Relationship between mineral levels and GDM
3.2
Restricted cubic spline regression analysis showed nonlinear relationships between serum levels of Ca (P for non-linear < 0.001; Figure 2A) and GDM risk. The inflection point for Ca was 2.10 mmol/L. Ca levels below the inflection point were associated with a protective effect against GDM (OR: 0.61; 95% CI: 0.37, 0.99) (Table 2), while levels above the inflection point were associated with an increased risk of GDM (OR: 7.19; 95% CI: 4.49, 11.5) (Table 2).
Adjusted odds ratios and 95% confidence intervals for GDM in association with maternal serum mineral levels in restricted cubic spline regression. (A) calcium; (B) sodium; (C) potassium; (D) magnesium; (E) phosphorus; and (F) chlorine. The x-axis represents the full range of measured serum mineral levels to comprehensively display the data distribution captured by the restricted cubic spline model. Adjusted for age (continuous), parity, in vitro fertilization, and neonatal sex.
No significant association was observed between Na (P for overall = 0.087; Figure 2B) and GDM risk.
Restricted cubic spline regression analysis also showed a nonlinear relationship between serum levels of K (P for non-linear = 0.036; Figure 2C) and Mg (P for non-linear < 0.001; Figure 2D) and GDM risk.
No significant association was observed between P (P for overall = 0.686; Figure 2E) and GDM risk.
The Cl was significantly linearly positively associated with GDM risk [P for overall = 0.01; P for non-linear = 0.373; OR (95% CI) = 1.03 (1.01, 1.05); Table 2 and Figure 2F].

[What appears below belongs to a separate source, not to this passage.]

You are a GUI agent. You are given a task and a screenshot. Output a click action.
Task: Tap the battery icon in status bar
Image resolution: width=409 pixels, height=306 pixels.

Interaction between maternal serum mineral levels and risk of GDM
3.3
To further explore the associations between maternal mineral levels and GDM, we focused on minerals (Ca, K, Mg, and Cl) that demonstrated significant independent associations with GDM in our primary analyses and incorporated their interaction terms as independent variables in multivariable logistic regression models. After controlling for confounding factors such as age (continuous), parity, in vitro fertilization, and newborn sex, we found significant interactions between maternal serum Ca and Mg (OR: 0.05; 95% CI: 0.01, 0.27; P for interaction < 0.001) (Table 3). This indicates that when both Ca and Mg levels are elevated, their combined effect on GDM is negative, meaning that the joint effect of Ca and Mg significantly reduces the risk of GDM after adjusting for other variables. Similarly, the interaction between K and Mg was also significant (OR: 0.11; 95% CI: 0.03, 0.37; P for interaction < 0.001) (Table 3), suggesting that the combined effect of K and Mg significantly lowers the risk of GDM after controlling for other variables. The interaction between K and Cl was significant (OR: 1.06; 95% CI: 1.01, 1.11; P for interaction < 0.001) (Table 3), but the combined effect of K and Cl significantly increased the risk of GDM.
Discussion
4
We conducted a large-scale retrospective epidemiological study involving 17,224 singleton pregnancies. After adjusting for various confounding variables, our study revealed significant associations between maternal serum levels of Ca, K, Mg, and Cl with GDM. Notably, interactions between Ca and Mg, as well as K and Mg, were negatively associated with GDM risk, while the interaction between K and Cl was positively associated with GDM risk.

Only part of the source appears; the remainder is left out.